Turkish Airlines (THY) provides the most comprehensive network of domestic flights from the international airports of Istanbul, Ankara, Izmir, Adana, Trabzon, Dalaman and Antalya to all of the major Turkish cities. Onur Air, Atlas Jet and Fly Air also offer internal flights.

Getting from/to Istanbul's International Airport

There is an airport bus. It runs from 0600 to 2300 and costs around US$5 per person. It stops in Aksary (from here you can take the tram to the bus station) Sultanahmet, the main tourist district, and Taksim. You can also usually arrange for an airport transfer from your hotel Ask them about the cost or contact an Istanbul travel agents for limo service as well as normal airport pick-up.

There are, of course, taxis. It's difficult to estimate cost. Between 2300 and 0500 when the airport bus isn't running the cost is around US$12 to Sultanahmet. It will be more during the day, because of traffic delays! Check with the Tourist Information Office in the International Terminal (to the left after you go through the doors after baggage claim) for estimates and advice on the best transport to take based on the time of your arrival and budget.
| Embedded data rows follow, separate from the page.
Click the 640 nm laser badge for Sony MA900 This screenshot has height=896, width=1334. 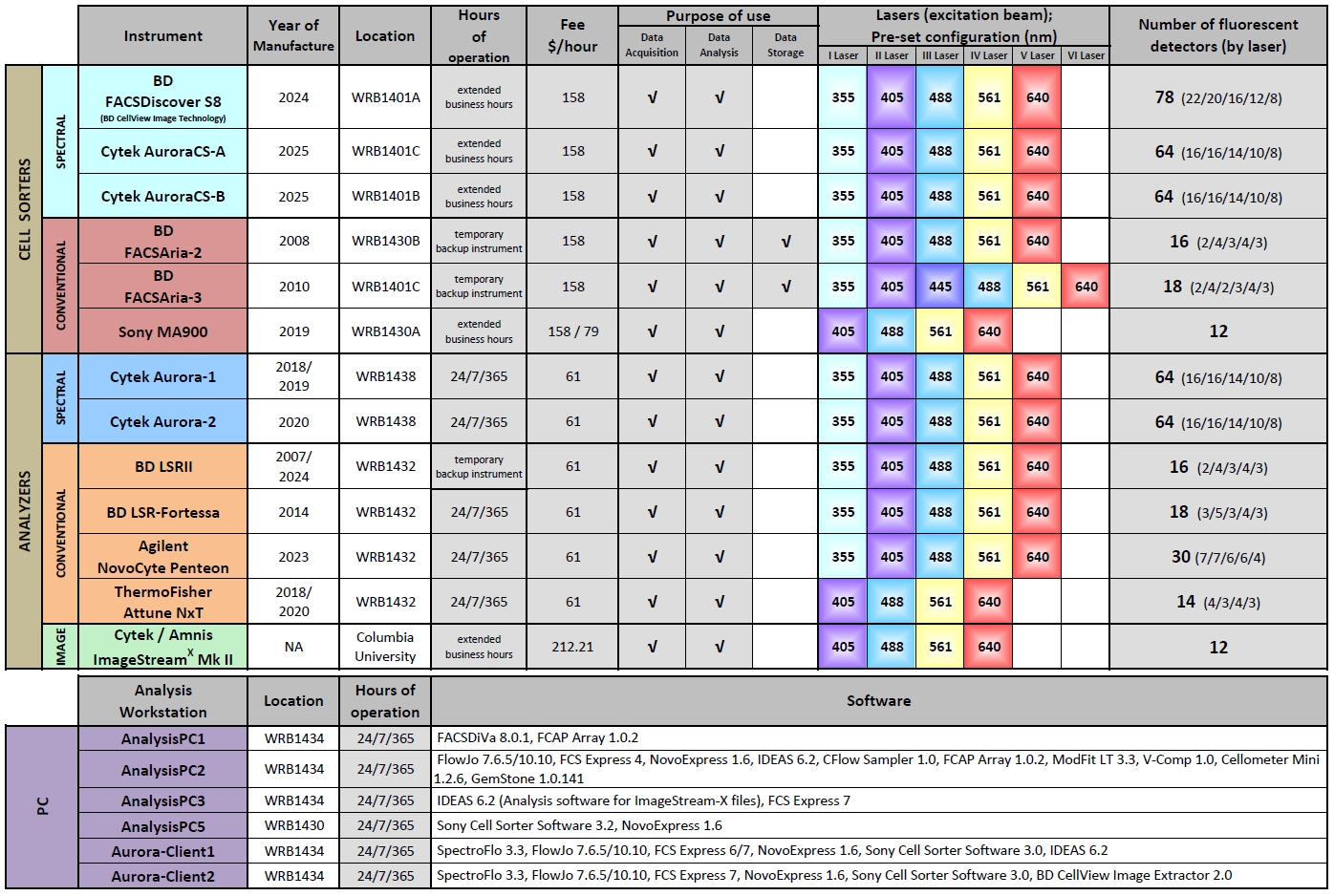pyautogui.click(x=988, y=331)

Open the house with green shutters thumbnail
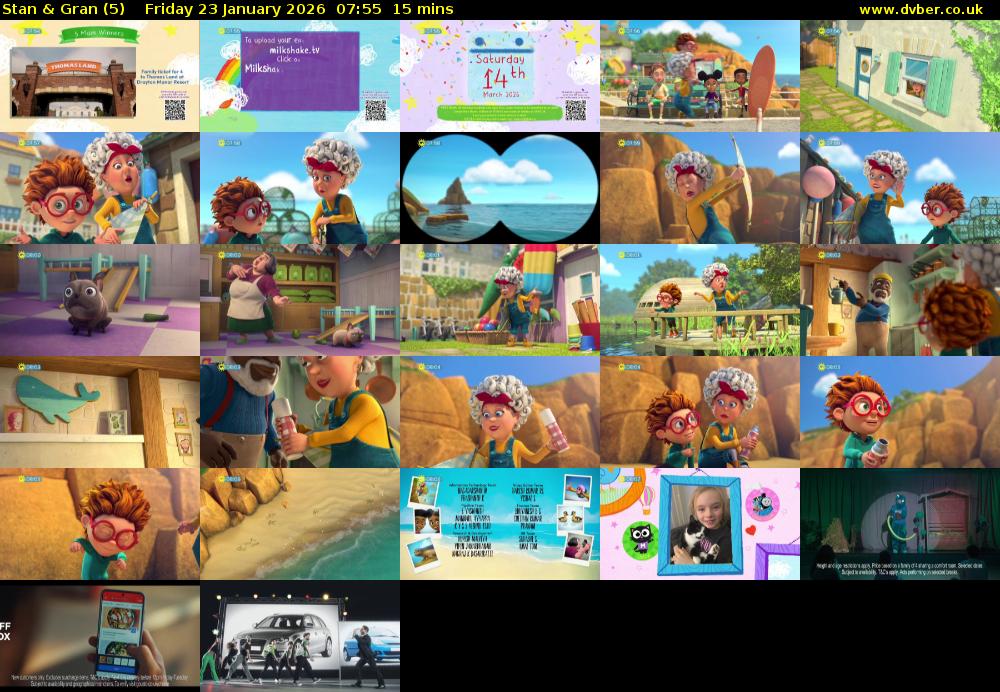(900, 76)
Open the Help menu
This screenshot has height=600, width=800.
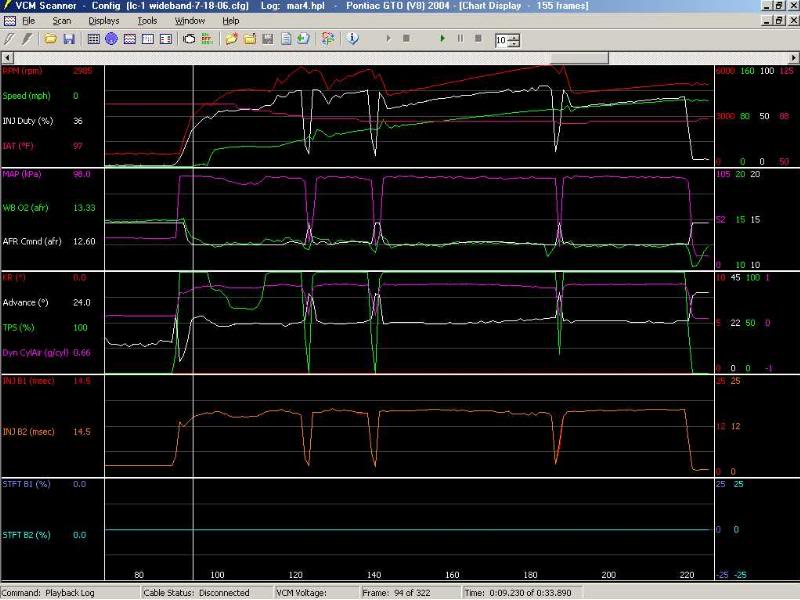(x=231, y=20)
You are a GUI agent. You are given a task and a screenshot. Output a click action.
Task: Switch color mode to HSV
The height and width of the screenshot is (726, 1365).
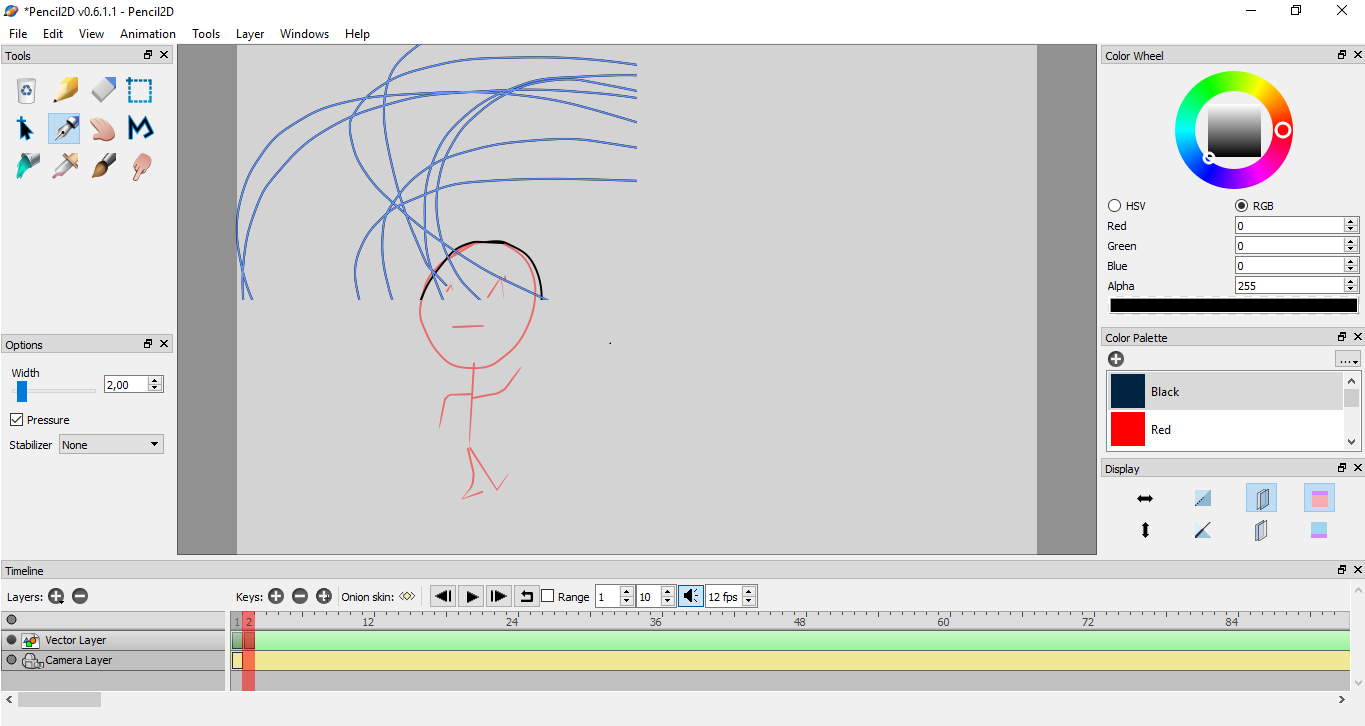pos(1115,206)
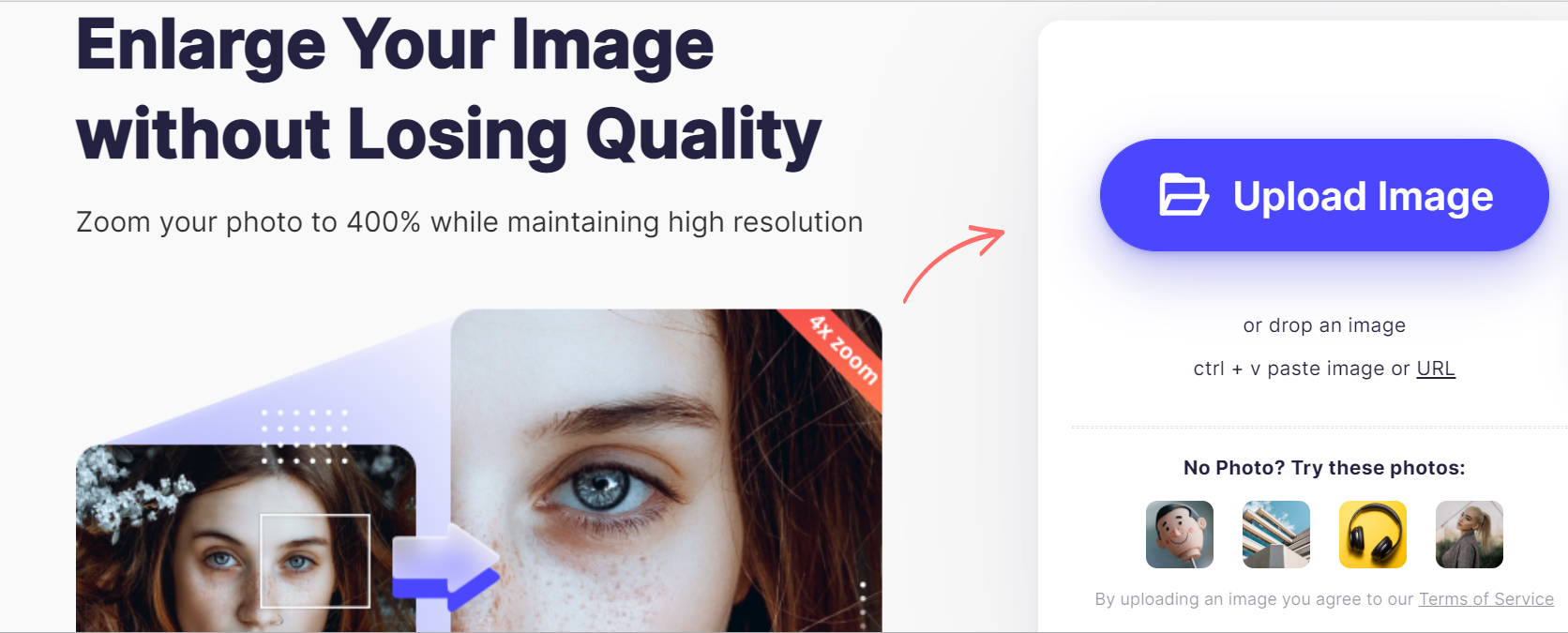
Task: Open the URL paste link
Action: (1436, 369)
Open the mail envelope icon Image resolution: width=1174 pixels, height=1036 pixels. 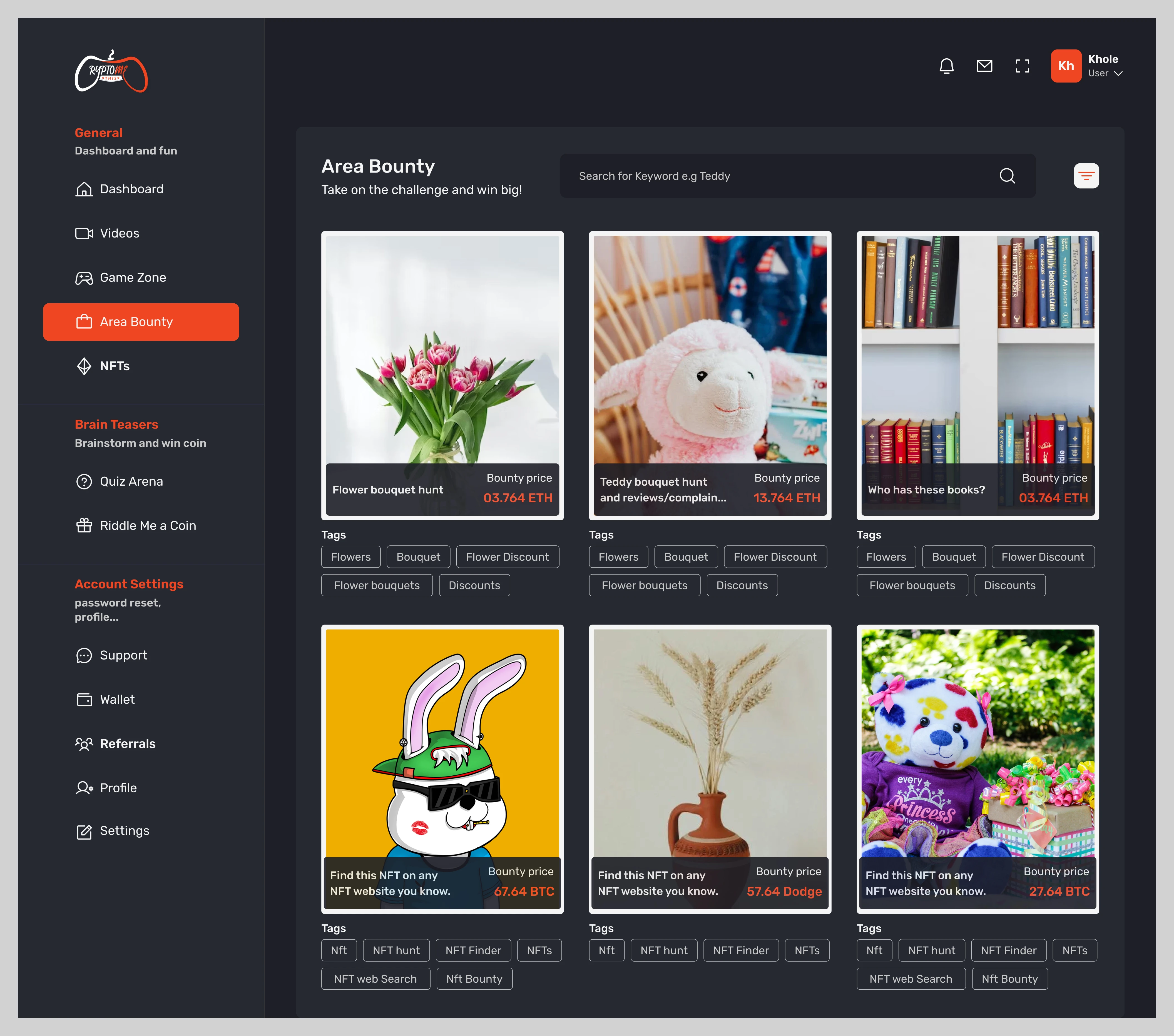click(x=984, y=66)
From hotels in the Sultanahmet area there is The Airport Bus that picks you up at the door of your hotel. It, too, costs around US$5. Ask at your hotel.

By Road

Turkey has an extensive network of well maintained roads linking its towns, cities, and popular tourist areas. When arriving from Europe, the Bosphorus crossing to Asia has been greatly facilitated by the completion of the bypass and two Bosphorus (Bogazici) bridges which lead to the Istanbul- Ankara Expressway. The E80 and E90 are the two main roads leading to Turkey from European borders;also connecting the Iranian and Iraqi borders. These expressways have been constructed according to Asian and Middle Eastern international network standards.

Turkish road signs conform to International Protocol on Road signs. Archaeological and historical sites are indicated by yellow signs. Traffic circulates on the right and the Turkish Highway Code is similar to those of European countries. Outside cities, traffic moves freely, the Istanbul- Ankara highway being the only one on which traffic is heavy. There is a 50km/h speed limit in urban centres and a 90km/h limit outside urban centres.

The most popular means of internal travel in is coach. Roads are in good condition and as well as air-conditioned coaches, there are very good resting resort en route where coaches stop for breaks. Prices are cheap and many private companies provide frequent day and night services between all Turkish cities.